弓形虫ROP18激酶磷酸化宿主RTN1-C促进神经细胞凋亡的分子机制研究

Toxoplasma gondii is a neurotropic parasite, and the central nervous system (CNS) is the most easily damaged of all invaded organs. The ROP18 kinase has been identified as a key virulence molecule conferring a high mortality phenotype characteristic of type I T.gondii strains. Our preliminary data indicated that ROP18 significantly induced the apoptosis of neural cells, and the activity of ROP18 kinase is required for the apoptosis of neural cells. To identify the host targets of ROP18, we employed a yeast two-hybrid assay to screen for ROP18-interacting proteins. To our surprise, we found that RTN1-C, an endoplasmic reticulum (ER) protein preferentially expressing in the CNS, directly interacted with ROP18. Previous study showed that RTN1-C acts as a molecular switch to induce ER stress and mitochondria mediated apoptosis in human neural cells. Therefore, our central hypothesis is that the interaction between ROP18 and the host RTN1-C may be responsible for neuropathogenic action of Toxoplasmosis. Strikingly, our preliminary results also found that ROP18 kinase directly phosphorylated RTN1-C at Ser/Thr sites. According to these results, the present study will analyze the apoptosis of neural cells infected with expressing ROR18 wild type, kinase death and ROR18 knockout transgenic strains. We will uncover the molecular mechanism of ER stress and mitochondria-mediated apoptosis pathway induced by ROP18/RTN1-C interaction. We propose to define the interaction domains of ROP18/RTN1-C and determine the special phosphorylated sites. We will define the related key molecules targeted by the interaction of ROP18/RTN1-C using siRNA, mutation and inhibitors of signal pathway. The systematic studies proposed in this application will be relevant in interpreting reports of neuropathogenesis during T. gondii infection and provide experiment basis of targeted therapy for blocking the progress of Toxoplasmic encephalitis.
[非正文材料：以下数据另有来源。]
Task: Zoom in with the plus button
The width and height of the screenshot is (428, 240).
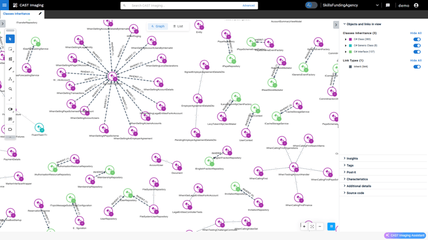Action: pyautogui.click(x=304, y=227)
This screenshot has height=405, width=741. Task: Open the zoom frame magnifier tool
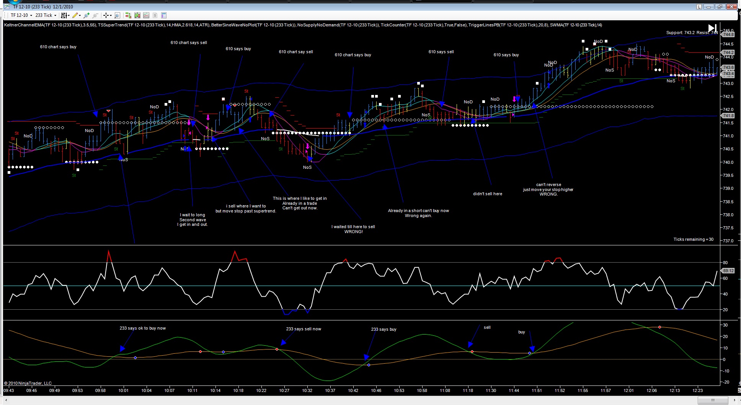click(x=118, y=15)
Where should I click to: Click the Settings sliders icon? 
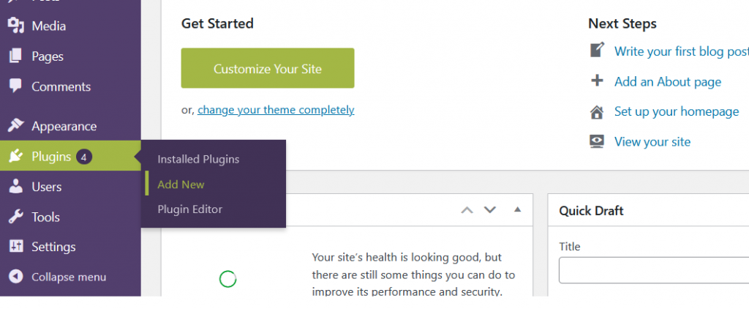(x=15, y=247)
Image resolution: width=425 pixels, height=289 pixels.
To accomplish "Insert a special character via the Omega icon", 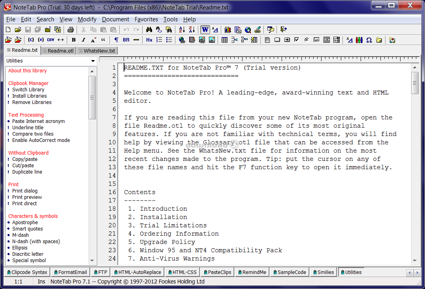I will click(369, 40).
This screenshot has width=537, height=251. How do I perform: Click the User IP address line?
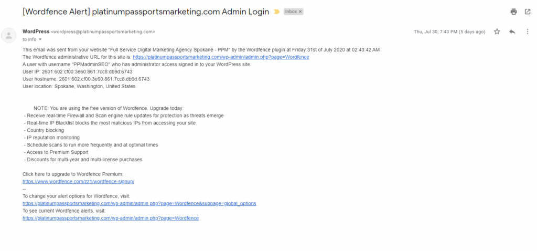click(x=78, y=71)
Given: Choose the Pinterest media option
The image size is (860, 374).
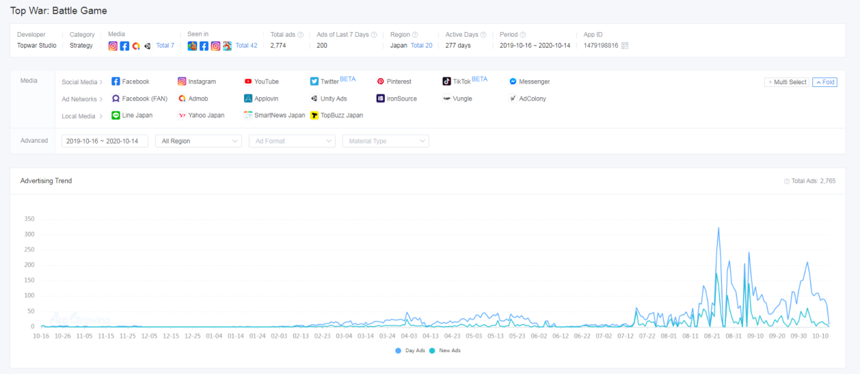Looking at the screenshot, I should (x=394, y=82).
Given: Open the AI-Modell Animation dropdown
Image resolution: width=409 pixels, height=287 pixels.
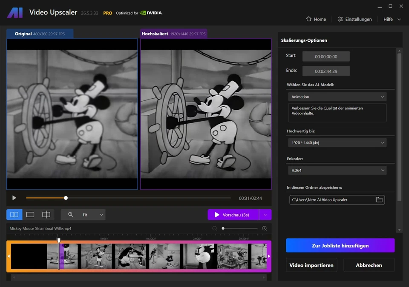Looking at the screenshot, I should coord(337,97).
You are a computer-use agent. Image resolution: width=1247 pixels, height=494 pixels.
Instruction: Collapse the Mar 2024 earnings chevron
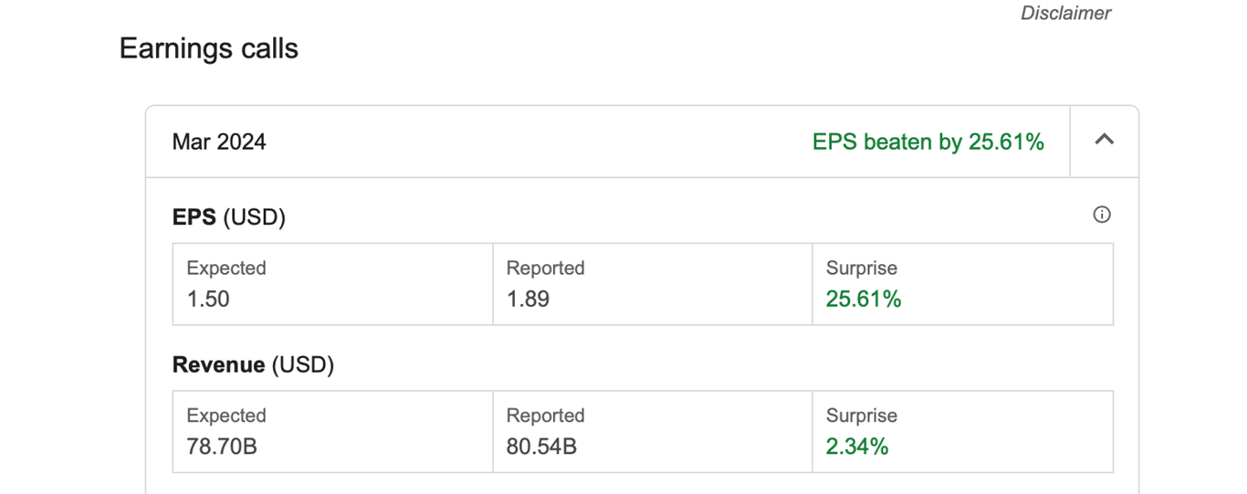(x=1104, y=140)
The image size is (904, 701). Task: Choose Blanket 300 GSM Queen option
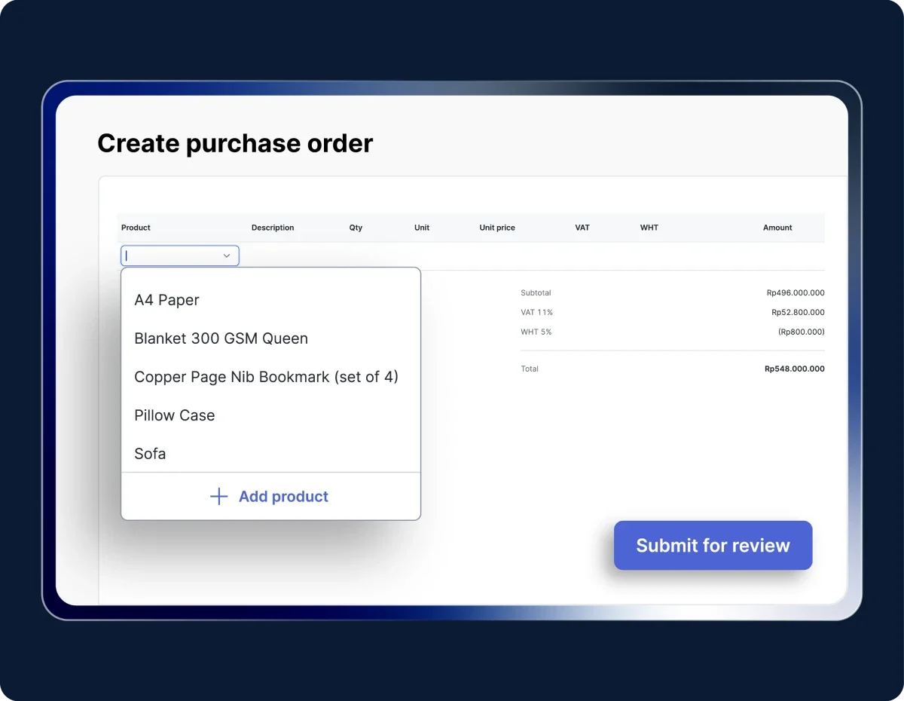221,338
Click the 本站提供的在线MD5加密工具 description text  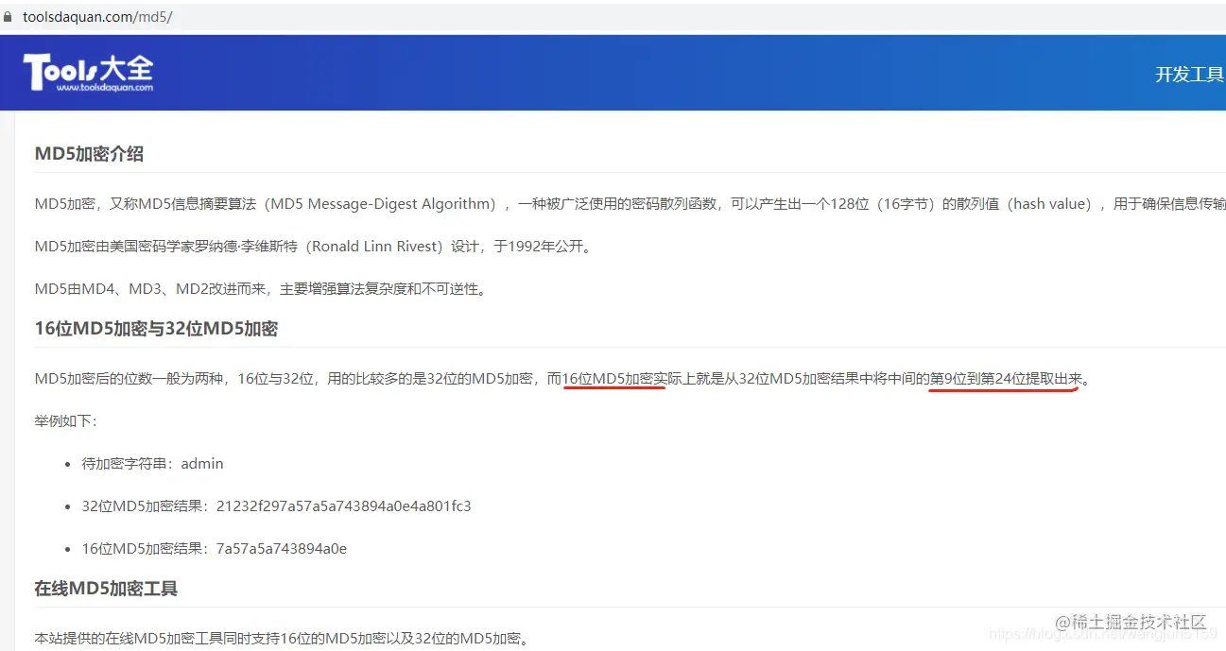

对神经系统的偏嗜性是弓形虫感染的显著特征，然而原因尚不清楚。我们前期发现中枢神经组织特异性表达蛋白RTN1-C是弓形虫毒力因子ROP18激酶的直接作用的宿主蛋白；ROP18的激酶活性是神经细胞凋亡的重要因素；鉴于RTN1-C自身可通过线粒体和内质网应激(ERS)相关通路引起细胞凋亡，我们推测弓形虫ROP18激酶磷酸化RTN1-C进而激活线粒体和ERS相关的凋亡通路引起神经损伤，可能是高致病性弓形虫感染致神经损伤的重要原因。本课题拟采用ROP18野生型和激酶失活型转基因虫株感染神经细胞，分析ROP18/RTN1-C靶向的凋亡通路关键蛋白；探究两者之间相互作用机制并鉴定作用功能域和具体磷酸化位点；通过siRNA、点突变和信号通路阻断技术寻找和验证ROP18/RTN1-C对凋亡通路中关键环节的影响。该研究不仅能解释弓形虫对中枢神经系统偏嗜性的原因，也为阻断疾病进程和针对性治疗提供研究基础。

本项目研究揭示了急性期弓形虫病引起弓形虫脑炎致神经损伤的分子机制。ROP18是由虫体棒状体分泌的Ser/Thr 蛋白激酶，与虫体的毒力密切相关。研究发现：中枢神经组织特异性表达的内质网蛋白RTN1-C是弓形虫毒力因子ROP18 激酶的直接作用的宿主蛋白；ROP18磷酸化RTN1-C的Ser7/134，Thr4/8/118 位点，磷酸化修饰的RTN1-C可使组蛋白去乙酰化酶HDAC的活性下降，进而引起定位于内质网的伴侣蛋白GRP78发生乙酰化，诱发内质网应激以及下游的内质网应激相关的凋亡通路活化，这是弓形虫脑炎病理损伤的重要机制之一；同时，鉴于RTN1-C是特异性表达于中枢神经系统的蛋白，ROP18-RTN1-C 之间的特异性相互作用，可能是弓形虫对神经系统偏嗜性的一个重要原因。